With ForcePhone Software Now Operate Your Smartphone By Squeezing
What if we could use our phone just by squeezing it, i.e. we will squeeze our phone in particular pattern to dial different combination of numbers. In case of emergency now there is no need to open lock of smartphone and then dialing numbers or performing certain operation, now we can perform our task by not seeing smartphone also. A different pattern might turn the music on or flip a page on the screen.
Pushing the controls beyond tapping, swiping and voice commands, researchers in the US have come up with a way of making any phone pressure responsive, enabling you to control your phone with a squeeze. Developers of this technology are inspired by, The Dark Knight film, in which Batman uses smartphones to send high frequency sonar bursts.
Relying on the phone's existing hardware, ForcePhone software promises to bring the kind of pressure-sensitive control used in the iPhone 6s to any smartphone. ForcePhone offers new ways for people to command their mobile devices.
Earlier iPhone 6s has a force-sensing screen but the less expensive iPhone SE does not.
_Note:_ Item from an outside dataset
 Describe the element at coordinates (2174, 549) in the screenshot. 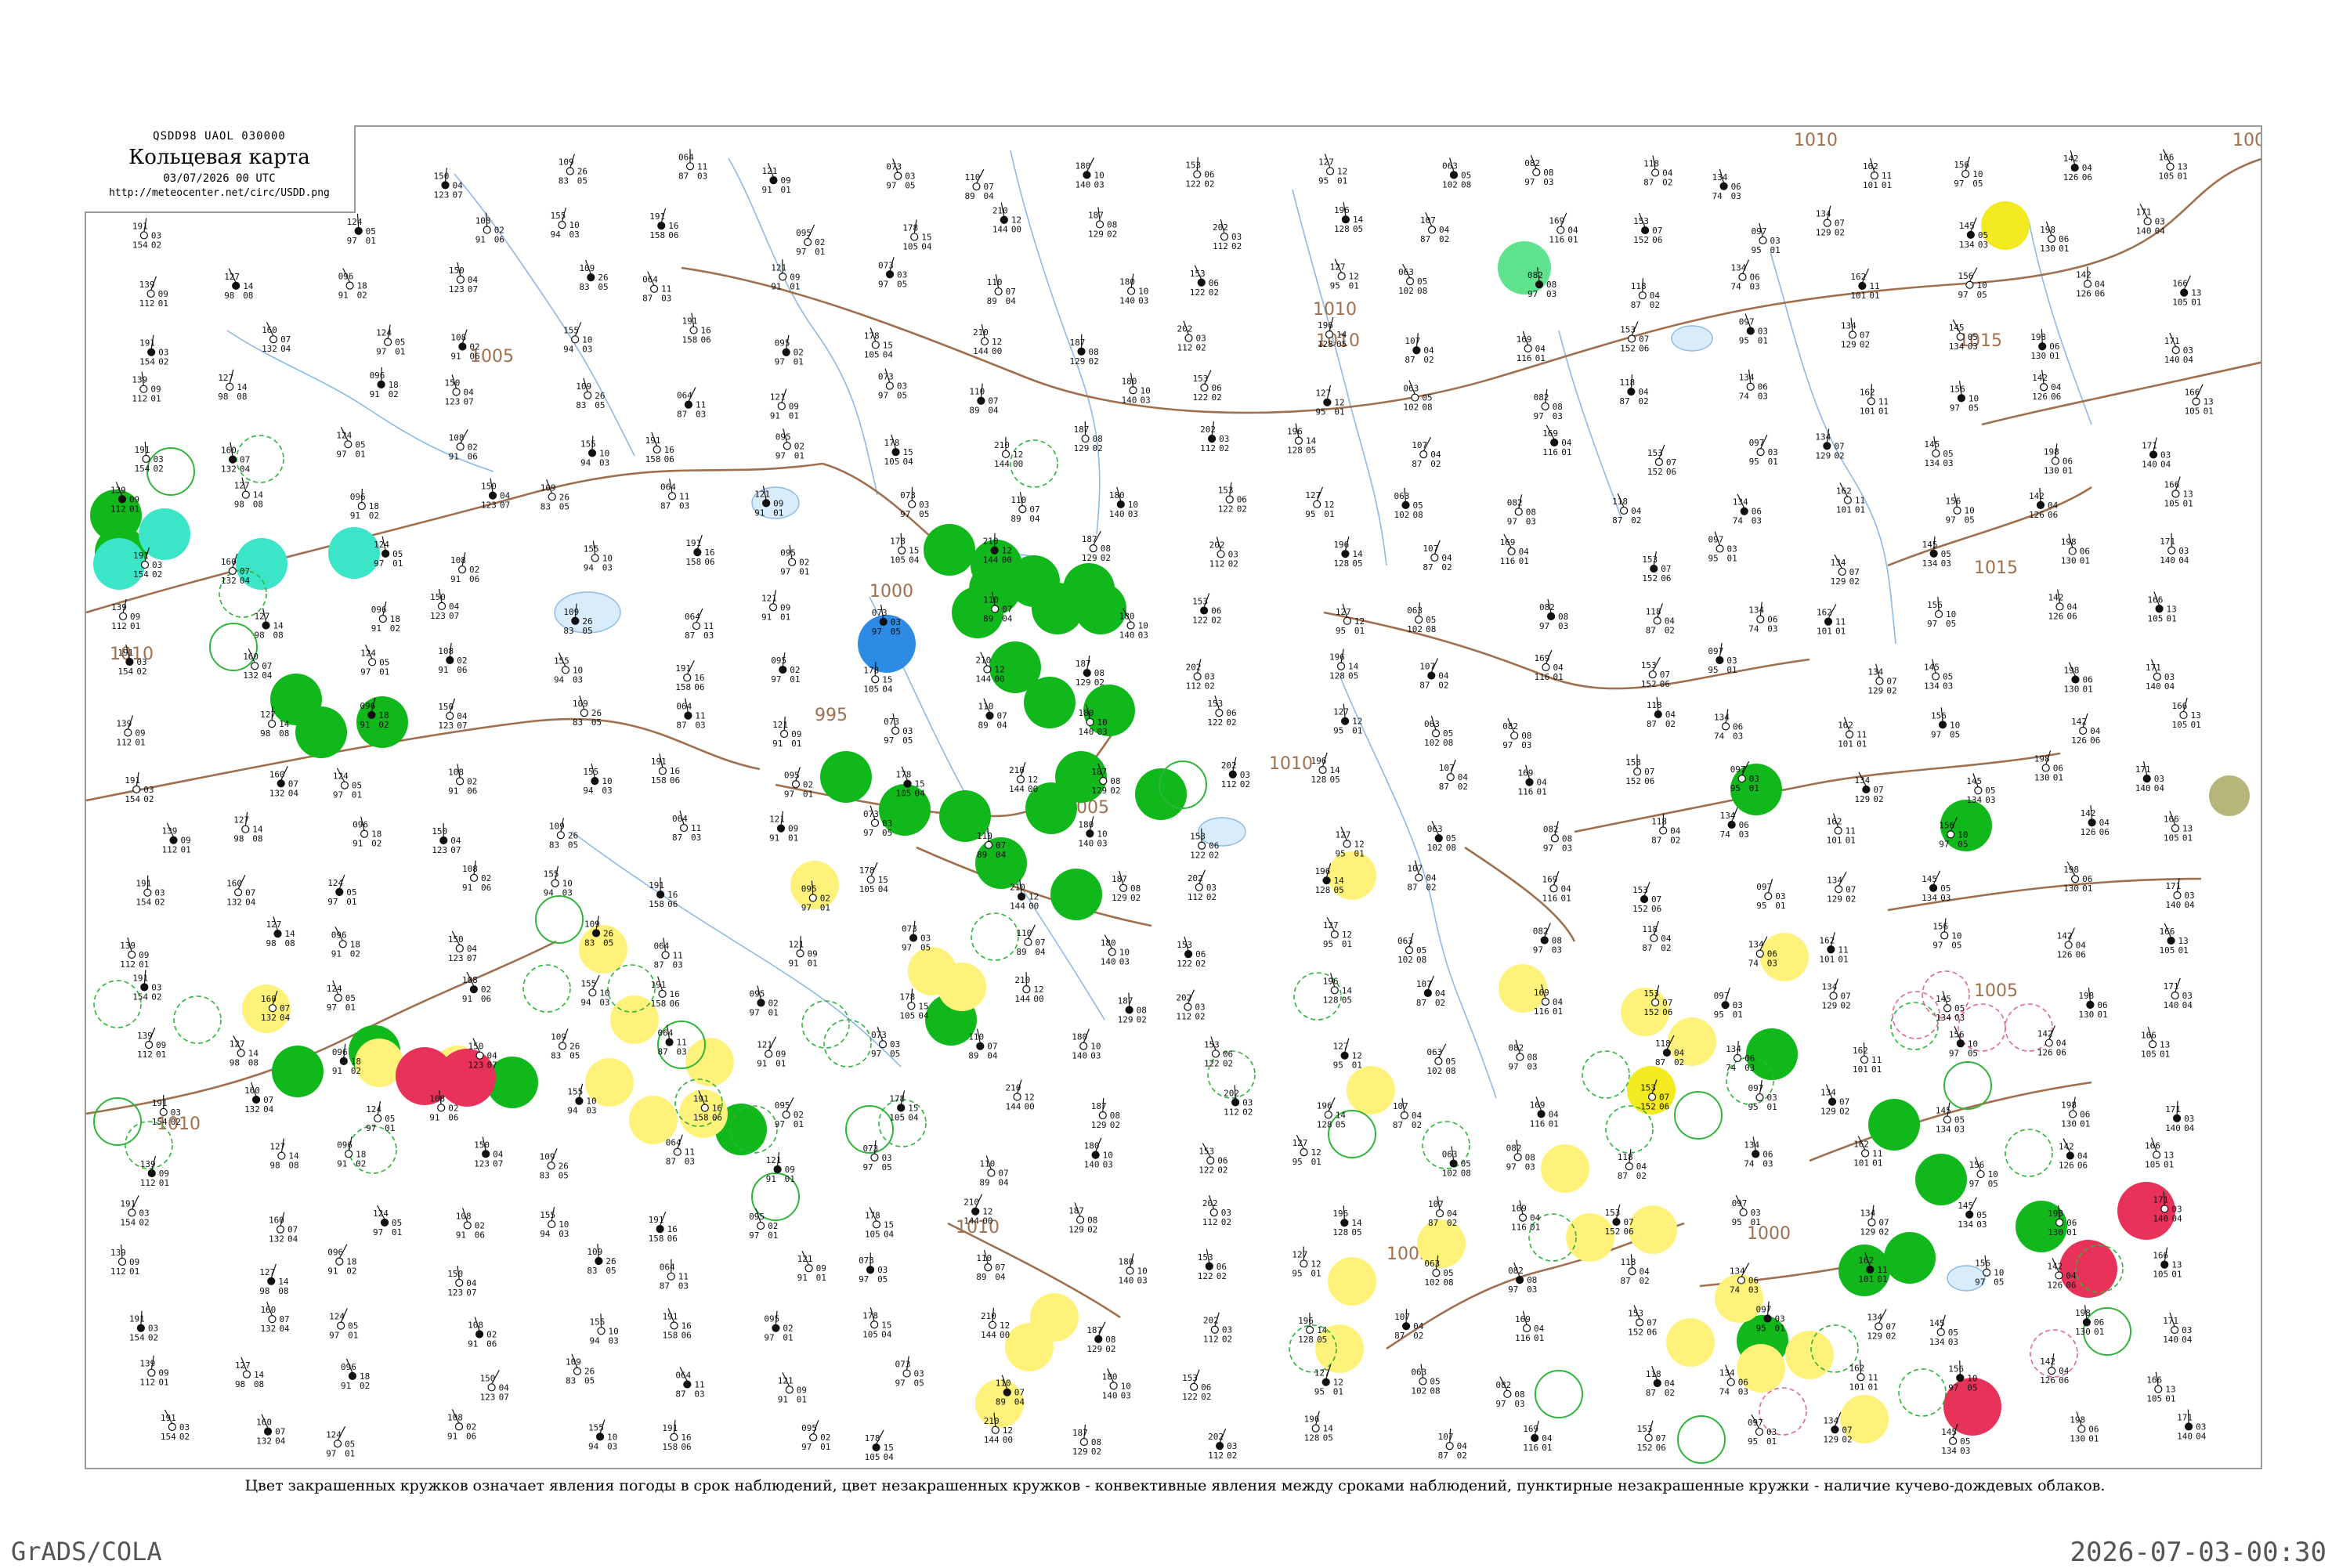

I see `station-plot: 1710314004` at that location.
No commercially available device has a pressure-sensitive body.
"You don't need a special screen or built-in sensors to do this. Now this functionality can be realized on any phone," said Kang Shin, the Kevin and Nancy O'Connor Professor of Computer Science in the U-M Department of Electrical Engineering and Computer Science. He further said, “We've augmented the user interface without requiring any special built-in sensors.”
ForcePhone works by using smartphone’s two fundamental sensors : Microphone and Speaker. The software sets the speaker to emit an inaudible tone at a frequency higher than 18 kHz, which is outside the range of human hearing. But the phone's mic can still pick up the vibration caused by the sound.
When a user presses on the screen or squeezes the phone's body in particular way then phone’s mic detect that and software respond to that input by calculating according to algorithm.
"Having expensive and bulky sensors installed into smartphones can solve every problem we have solved, but the added cost and laborious installation prevent phone manufacturers from doing it," Tung said. "Our sound-based solution can fill this gap, providing the functionality without making any hardware modification. Everything is just software."
Previously, Tung and Shin created BumpAlert, an Android application designed to warn distracted pedestrians of objects in their path, and EchoTag, which let phones tag and remember specific indoor locations and associate those places with certain modes or tasks.
The researchers will present their newest software, ForcePhone, in Singapore at MobiSys 2016, the Association for Computing Machinery's international mobile systems and applications conference on June 27-29.